*Exercise*:
Pick out all lines in the listing holding the string "target" and copy them.
*** Records supplied ***
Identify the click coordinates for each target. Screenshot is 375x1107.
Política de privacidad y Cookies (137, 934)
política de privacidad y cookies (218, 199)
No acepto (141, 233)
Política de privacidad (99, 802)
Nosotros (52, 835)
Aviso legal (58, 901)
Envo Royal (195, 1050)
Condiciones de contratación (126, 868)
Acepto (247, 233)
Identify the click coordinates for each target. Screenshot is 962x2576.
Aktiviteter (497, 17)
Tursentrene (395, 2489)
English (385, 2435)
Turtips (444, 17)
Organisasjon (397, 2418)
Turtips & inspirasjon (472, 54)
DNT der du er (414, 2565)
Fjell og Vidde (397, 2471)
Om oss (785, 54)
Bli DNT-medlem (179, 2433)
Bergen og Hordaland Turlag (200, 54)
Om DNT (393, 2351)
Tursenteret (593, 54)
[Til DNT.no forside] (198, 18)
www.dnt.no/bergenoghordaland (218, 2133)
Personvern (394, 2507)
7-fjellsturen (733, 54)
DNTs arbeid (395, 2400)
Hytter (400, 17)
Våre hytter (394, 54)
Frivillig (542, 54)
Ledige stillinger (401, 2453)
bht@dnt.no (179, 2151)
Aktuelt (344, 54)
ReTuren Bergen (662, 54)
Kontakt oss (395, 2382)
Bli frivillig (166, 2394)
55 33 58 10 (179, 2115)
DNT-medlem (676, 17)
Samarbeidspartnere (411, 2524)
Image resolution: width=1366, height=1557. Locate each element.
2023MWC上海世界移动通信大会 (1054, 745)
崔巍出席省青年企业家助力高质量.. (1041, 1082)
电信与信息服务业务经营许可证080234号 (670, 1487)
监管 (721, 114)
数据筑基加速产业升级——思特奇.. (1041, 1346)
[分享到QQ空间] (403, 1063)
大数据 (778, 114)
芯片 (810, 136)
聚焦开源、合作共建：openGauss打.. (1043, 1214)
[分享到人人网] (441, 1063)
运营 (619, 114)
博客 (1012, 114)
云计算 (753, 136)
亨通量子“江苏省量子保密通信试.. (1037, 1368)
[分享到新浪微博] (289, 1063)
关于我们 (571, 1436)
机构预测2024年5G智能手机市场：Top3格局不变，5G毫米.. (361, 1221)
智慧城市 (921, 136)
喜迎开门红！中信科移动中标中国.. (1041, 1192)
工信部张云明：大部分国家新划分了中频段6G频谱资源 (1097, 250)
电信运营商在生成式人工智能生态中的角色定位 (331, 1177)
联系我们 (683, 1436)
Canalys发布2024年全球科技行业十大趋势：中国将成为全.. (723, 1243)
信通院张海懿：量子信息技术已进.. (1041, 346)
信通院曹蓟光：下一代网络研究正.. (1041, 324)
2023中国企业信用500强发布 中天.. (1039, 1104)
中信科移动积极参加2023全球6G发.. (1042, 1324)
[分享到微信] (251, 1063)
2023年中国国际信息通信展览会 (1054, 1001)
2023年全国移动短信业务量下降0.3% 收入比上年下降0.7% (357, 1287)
*** End of Records supplied ***
*Exercise result*:
Identify the click coordinates for each target. Screenshot is 375x1107.
Identify the click coordinates for each target. Screenshot is 962x2576.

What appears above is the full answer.